Pixel coordinate grounding data:
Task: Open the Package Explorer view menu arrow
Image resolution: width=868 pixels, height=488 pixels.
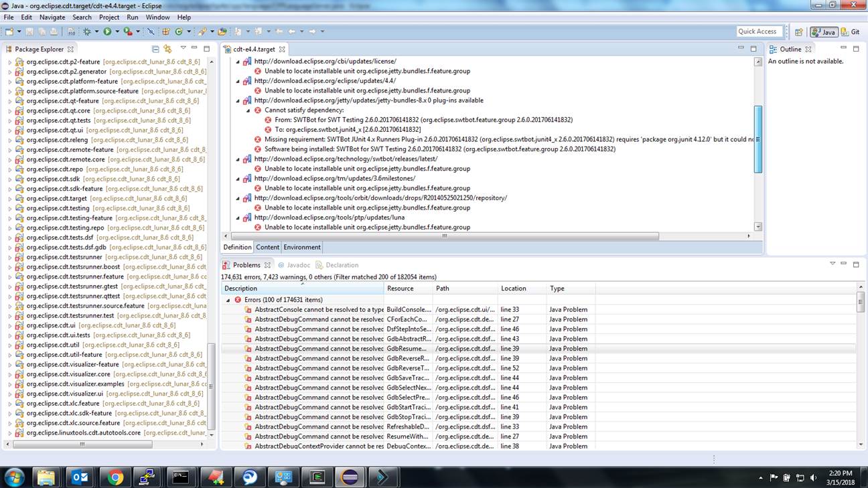Action: [x=183, y=49]
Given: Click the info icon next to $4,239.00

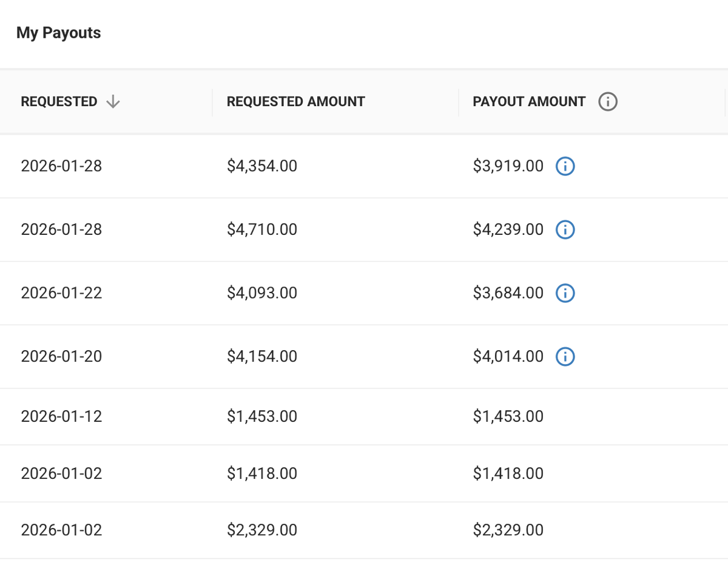Looking at the screenshot, I should 565,229.
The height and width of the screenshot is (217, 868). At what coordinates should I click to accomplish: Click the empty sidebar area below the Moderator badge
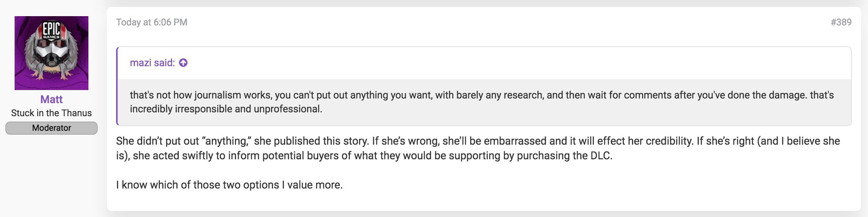click(52, 175)
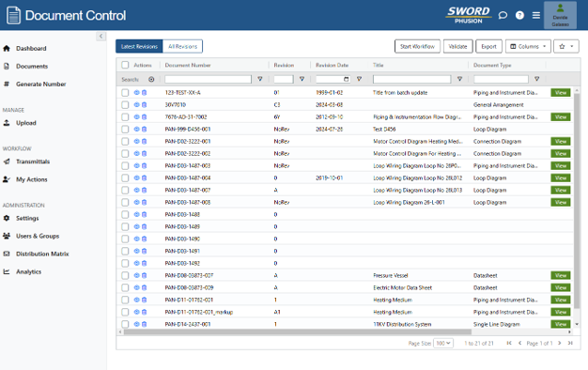
Task: Go to next page arrow in pager
Action: [x=559, y=343]
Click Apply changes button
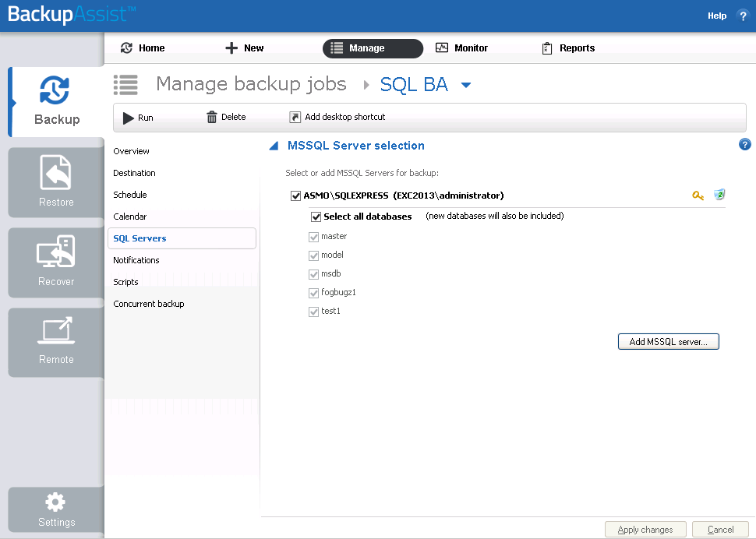Image resolution: width=756 pixels, height=539 pixels. coord(645,530)
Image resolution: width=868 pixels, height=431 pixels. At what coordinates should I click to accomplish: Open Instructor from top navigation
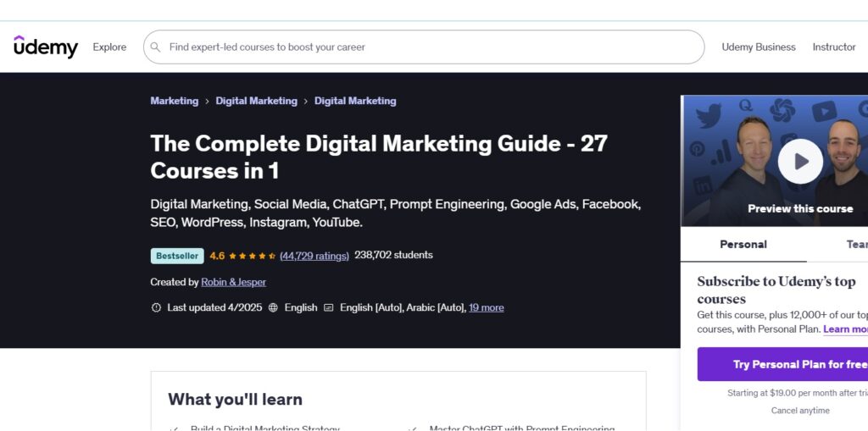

Problem statement → Please repeat the lines above from the line containing "The height and" through the final line, both included, exactly as they stand and without pictures.

Written reply →
The height and width of the screenshot is (217, 868). At what coordinates should I click to accomplish: Click the empty sidebar area below the Moderator badge
click(52, 175)
Task: Go to next page arrow in pager
Action: [x=559, y=343]
Click Apply changes button
Image resolution: width=756 pixels, height=539 pixels. coord(645,530)
Image resolution: width=868 pixels, height=431 pixels. At what coordinates should I click to accomplish: Open Instructor from top navigation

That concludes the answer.